Tuesday 8 May 2012

Why the WCF Workflow Application is no good as an Orchestration layer

I've been architecting and implementing a Service Oriented Architecture where I decided on using the WCF Workflow application as the middle Orchestration tier.  This enabled us to connect together the many backend services as single business processes for the UI.  It all looked good on paper and prototyping it raised some small issues but nothing too serious that we couldn't overcome. 

So it was all hands on deck as we developed using this as our Orchestration.  However much to my annoyance, and my teams, we started coming across issues with it, and after this last week of research, I have taking the decision to replace all our middle Orchestration with simple WCF Services and coding the Orchestration process in C#.

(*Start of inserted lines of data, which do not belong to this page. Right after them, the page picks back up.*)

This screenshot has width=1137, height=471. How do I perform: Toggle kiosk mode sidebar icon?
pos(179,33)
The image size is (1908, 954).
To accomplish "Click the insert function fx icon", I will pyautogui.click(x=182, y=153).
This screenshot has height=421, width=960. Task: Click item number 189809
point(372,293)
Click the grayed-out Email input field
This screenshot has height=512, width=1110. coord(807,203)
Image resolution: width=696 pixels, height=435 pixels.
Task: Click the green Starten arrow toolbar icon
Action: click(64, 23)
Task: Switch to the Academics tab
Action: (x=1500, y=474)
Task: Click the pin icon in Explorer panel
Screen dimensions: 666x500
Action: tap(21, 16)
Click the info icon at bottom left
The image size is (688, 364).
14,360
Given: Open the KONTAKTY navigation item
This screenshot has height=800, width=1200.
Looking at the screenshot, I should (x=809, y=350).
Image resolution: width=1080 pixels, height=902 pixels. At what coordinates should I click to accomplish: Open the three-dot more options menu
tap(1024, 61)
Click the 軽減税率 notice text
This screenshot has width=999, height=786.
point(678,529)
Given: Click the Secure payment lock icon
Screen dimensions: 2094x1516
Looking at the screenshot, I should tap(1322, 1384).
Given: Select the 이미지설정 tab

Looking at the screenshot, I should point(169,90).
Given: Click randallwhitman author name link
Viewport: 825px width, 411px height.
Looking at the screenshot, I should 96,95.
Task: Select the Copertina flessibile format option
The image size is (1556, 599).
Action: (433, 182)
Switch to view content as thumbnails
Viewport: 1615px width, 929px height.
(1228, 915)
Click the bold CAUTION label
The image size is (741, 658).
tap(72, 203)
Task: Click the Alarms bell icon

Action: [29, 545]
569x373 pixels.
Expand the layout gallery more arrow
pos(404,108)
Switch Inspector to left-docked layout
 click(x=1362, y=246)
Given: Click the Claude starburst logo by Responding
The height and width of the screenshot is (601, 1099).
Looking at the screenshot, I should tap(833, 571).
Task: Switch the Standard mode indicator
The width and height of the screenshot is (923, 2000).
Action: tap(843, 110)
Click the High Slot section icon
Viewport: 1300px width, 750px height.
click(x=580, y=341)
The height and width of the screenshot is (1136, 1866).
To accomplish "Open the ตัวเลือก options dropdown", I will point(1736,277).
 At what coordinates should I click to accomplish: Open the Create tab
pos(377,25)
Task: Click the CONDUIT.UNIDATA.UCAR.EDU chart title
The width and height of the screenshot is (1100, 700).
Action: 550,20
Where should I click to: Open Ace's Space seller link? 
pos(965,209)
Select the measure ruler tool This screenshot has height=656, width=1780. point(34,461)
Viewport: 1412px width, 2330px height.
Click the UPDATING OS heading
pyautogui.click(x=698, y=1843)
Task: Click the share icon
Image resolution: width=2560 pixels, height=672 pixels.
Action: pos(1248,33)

Here's a list of reasons why I had to ditch the nice GUI orchestration via Workflow and had to manually do the coding:
  • Transaction handling - although the WCF workflow service can handle transactions via the TransactedReceiveScope Activity I was always frustrated about this as my original design allowed the Orchestration to maintain the transaction, thus removing the need for the UI to know about or keep longish (> 5 sec) running processes waiting for responses.  Ideally I wanted the Orchestration to start a transaction and roll it back or commit it based on its underlying method calls.  This would have enabled me to wrap up multiple requests from the UI in to a single request and make the Orchestration commit or rollback internal processes as required.  Due to the WCF service not being able to start a transaction  I instead had to pass this down from the UI and keep it in the UI layer, which I found a bit of a pain.  By re-writing the workflow as a WCF service I instead have the ability to keep transactions around many different services as and where I need them.
  • XAML Development - the ability to visually see the processes while developing is a very cool idea and I used it to even present back to the client Business Processes and identify issues.  For example I had a Workflow that calculated taxation which was very complex.  The user could visually see all the coding steps and could quite easily point out problems with the business process.  This in itself will be missed with the transition to the code centric version.  However we noticed that once the XAML got to a reasonable size, which it can do when acting as a facade, Visual Studio became steadily unusable.  For example my development machine has 16GB of RAM with an Intel Core i7 processor and a Solid State Hard drive, yet to open a reasonably size XAML file took over 5 minutes.  Then to make any change to the business process would result in Visual Studio going in to hibernation for close to a minute...and I mean any change.  The benefits of the visual representation of the business process soon became something close to a nightmare.  Obviously the XAML editor was not meant for editing medium sized workflows.
  • Non thread safe - this became the killer for the WCF workflow service.  I started noticing issues where the WCF Workflow service threw some very weird errors like "item is already in dictionary" upon initialisation of a service call.  This raised its head due to us wanting to wrap up multiple requests and execute them in parallel thus making use of multi-core CPU's.  I found that running a single unit of work by itself was no issue however when I parallelled 5 together the first one would work and the rest would fail.  This was probably due to the orchestration having to accept transactions and trying to do 5 at the same time.  I would always get errors on at least 1 of the packets of work.  I tried a few workarounds like initialising the ChannelFactory first and then firing off the requests, and also delaying each request by 100ms.  These all improved the chance of getting a packet through the orchestration but it was not full proof.  Also I was left wondering what would happen if 50 users were on the site and hit the same request at the same time.  I am sure errors would be aplenty!  This left me feeling like the WCF workflow service was a ticking timebomb ready for failure.
So unfortunately we have taken the hit and started replicating the functionality in the orchestration as WCF services, which after initial testing is working fine with non of the above issues.  I do miss the UI that comes with XAML but I am a lot more comfortable in proceeding without WCF Workflow Services.

Hope this helps someone deciding on solutions.